# Task statement:
List each line of the material below that contains the string "heading", copying every such line in full.

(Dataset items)
○ ○ ○ ○ ○ ○ ○

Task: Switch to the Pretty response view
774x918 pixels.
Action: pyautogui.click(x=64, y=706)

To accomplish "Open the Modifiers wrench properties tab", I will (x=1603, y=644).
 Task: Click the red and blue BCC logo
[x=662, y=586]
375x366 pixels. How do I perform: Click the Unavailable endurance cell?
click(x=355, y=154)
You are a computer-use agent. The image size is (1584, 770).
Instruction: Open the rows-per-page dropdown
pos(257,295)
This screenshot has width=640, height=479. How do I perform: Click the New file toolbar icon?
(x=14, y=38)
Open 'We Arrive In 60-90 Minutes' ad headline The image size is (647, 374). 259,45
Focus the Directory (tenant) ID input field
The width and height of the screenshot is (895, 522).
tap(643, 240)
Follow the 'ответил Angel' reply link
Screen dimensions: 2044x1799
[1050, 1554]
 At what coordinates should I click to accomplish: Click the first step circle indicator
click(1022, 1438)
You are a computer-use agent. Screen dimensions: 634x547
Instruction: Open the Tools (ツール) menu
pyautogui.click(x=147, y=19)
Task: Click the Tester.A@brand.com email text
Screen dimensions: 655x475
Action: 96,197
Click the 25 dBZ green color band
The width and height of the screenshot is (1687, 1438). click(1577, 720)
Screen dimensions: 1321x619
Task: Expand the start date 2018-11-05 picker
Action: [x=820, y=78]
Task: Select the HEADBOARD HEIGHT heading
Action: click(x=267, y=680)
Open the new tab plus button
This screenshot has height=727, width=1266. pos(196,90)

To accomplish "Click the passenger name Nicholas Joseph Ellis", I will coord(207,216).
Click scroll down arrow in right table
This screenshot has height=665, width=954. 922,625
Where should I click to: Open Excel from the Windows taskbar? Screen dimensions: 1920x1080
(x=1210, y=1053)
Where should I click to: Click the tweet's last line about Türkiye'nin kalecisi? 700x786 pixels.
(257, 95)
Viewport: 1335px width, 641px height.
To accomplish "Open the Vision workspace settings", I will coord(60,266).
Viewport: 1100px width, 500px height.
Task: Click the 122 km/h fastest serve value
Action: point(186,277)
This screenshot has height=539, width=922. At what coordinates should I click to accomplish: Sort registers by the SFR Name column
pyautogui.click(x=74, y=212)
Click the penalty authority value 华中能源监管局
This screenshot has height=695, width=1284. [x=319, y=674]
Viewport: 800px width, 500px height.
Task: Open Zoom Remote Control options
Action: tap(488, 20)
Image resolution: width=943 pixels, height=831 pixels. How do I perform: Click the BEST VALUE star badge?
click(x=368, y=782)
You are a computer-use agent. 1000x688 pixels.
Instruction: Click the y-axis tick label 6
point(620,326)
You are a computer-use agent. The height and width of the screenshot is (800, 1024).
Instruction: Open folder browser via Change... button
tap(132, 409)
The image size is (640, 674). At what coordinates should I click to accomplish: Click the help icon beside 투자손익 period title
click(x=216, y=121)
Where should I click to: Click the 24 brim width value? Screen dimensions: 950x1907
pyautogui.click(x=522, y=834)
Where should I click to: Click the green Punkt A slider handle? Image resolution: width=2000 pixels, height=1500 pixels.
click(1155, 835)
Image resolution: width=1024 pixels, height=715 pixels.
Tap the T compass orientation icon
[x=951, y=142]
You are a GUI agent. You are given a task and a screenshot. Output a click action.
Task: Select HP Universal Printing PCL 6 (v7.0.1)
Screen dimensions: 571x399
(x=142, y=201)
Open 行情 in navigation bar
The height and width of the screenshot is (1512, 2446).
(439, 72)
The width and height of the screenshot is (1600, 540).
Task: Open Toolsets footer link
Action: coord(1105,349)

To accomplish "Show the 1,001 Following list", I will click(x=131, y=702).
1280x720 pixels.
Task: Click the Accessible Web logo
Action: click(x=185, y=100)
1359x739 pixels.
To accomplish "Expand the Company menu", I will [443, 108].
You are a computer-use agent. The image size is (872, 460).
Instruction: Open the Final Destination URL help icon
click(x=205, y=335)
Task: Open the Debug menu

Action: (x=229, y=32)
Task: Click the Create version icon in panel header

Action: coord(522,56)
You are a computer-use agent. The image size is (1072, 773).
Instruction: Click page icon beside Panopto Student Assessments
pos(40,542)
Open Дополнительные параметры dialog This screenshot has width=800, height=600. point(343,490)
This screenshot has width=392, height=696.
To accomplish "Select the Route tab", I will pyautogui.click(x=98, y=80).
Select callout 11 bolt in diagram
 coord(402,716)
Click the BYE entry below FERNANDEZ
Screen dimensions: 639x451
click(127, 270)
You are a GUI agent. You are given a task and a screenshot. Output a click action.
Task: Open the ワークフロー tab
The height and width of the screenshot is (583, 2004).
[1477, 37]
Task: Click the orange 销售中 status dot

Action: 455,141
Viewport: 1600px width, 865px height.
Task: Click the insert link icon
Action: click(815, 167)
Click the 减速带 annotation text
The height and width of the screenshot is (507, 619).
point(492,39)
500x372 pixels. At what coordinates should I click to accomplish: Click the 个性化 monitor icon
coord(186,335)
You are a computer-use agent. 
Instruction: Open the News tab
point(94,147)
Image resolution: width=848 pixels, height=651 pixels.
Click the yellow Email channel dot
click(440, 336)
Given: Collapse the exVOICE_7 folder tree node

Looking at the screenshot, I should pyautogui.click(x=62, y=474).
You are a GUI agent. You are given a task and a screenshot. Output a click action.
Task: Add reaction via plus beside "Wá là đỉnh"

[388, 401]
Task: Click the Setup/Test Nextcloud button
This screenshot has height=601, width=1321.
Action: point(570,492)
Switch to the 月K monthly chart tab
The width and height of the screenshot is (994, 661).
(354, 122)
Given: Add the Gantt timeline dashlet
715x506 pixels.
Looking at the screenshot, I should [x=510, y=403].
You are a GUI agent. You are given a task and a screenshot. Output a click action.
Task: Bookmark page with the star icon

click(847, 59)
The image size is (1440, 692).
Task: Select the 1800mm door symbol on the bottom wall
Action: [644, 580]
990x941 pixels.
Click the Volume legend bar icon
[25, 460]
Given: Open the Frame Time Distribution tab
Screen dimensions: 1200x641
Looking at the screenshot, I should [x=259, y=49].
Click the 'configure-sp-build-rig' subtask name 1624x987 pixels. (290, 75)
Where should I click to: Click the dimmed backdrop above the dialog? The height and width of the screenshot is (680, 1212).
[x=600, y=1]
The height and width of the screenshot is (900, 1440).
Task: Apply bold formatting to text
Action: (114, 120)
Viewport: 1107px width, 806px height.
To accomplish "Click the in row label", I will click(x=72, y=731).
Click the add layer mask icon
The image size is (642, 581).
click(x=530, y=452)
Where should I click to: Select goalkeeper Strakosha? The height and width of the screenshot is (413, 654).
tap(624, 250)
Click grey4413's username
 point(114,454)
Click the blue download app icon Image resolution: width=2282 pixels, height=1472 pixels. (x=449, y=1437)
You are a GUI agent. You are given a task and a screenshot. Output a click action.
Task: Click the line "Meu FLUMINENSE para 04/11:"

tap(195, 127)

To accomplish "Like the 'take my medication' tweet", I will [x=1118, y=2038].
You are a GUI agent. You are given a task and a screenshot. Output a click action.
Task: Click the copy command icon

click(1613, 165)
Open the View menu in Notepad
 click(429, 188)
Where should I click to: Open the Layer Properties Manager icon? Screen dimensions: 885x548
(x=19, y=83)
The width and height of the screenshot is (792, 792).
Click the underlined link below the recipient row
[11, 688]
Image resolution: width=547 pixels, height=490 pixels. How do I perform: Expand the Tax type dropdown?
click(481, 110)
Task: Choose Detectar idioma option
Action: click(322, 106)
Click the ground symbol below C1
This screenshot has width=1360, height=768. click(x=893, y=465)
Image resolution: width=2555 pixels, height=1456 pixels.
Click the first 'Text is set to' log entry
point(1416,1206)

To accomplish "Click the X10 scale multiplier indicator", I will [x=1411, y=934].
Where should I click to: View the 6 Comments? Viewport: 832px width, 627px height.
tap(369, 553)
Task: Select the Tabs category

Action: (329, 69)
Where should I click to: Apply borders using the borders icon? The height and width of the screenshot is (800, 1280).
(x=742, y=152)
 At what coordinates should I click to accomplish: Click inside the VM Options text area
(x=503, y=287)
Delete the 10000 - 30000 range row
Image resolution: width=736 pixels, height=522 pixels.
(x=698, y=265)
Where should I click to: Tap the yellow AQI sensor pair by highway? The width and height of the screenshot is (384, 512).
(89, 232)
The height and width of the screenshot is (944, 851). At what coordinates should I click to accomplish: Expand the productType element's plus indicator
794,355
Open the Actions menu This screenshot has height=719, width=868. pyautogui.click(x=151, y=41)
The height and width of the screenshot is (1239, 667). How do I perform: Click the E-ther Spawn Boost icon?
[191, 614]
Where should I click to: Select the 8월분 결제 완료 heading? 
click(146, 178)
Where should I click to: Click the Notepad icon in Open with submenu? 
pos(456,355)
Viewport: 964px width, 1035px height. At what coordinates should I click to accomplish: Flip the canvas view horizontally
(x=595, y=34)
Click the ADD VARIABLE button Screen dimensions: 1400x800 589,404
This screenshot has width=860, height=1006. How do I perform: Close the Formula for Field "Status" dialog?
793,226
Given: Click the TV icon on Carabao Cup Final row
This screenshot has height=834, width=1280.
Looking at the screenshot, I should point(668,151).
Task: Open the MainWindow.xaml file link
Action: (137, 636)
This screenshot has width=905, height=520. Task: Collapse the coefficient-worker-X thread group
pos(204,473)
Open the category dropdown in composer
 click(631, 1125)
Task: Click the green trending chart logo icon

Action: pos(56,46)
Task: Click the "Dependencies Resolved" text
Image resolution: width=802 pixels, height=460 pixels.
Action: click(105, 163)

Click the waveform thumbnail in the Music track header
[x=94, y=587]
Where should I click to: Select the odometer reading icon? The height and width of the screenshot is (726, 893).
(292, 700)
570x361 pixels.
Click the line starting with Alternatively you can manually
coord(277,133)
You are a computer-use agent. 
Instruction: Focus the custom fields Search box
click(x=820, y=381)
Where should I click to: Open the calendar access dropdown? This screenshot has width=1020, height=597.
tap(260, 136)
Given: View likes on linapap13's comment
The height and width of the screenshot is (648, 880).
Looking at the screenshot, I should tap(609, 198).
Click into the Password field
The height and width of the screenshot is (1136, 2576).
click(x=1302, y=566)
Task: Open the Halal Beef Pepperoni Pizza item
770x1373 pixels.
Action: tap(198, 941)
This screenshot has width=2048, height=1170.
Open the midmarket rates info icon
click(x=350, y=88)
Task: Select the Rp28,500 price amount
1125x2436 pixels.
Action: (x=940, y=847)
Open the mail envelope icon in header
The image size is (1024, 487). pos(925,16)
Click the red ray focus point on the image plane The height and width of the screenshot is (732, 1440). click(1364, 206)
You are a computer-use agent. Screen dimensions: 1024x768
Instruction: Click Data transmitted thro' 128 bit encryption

○ ○ ○ ○ ○ ○ ○

# Correct answer:
Task: Select the HEADBOARD HEIGHT heading
Where should I click to: Select the 8월분 결제 완료 heading? 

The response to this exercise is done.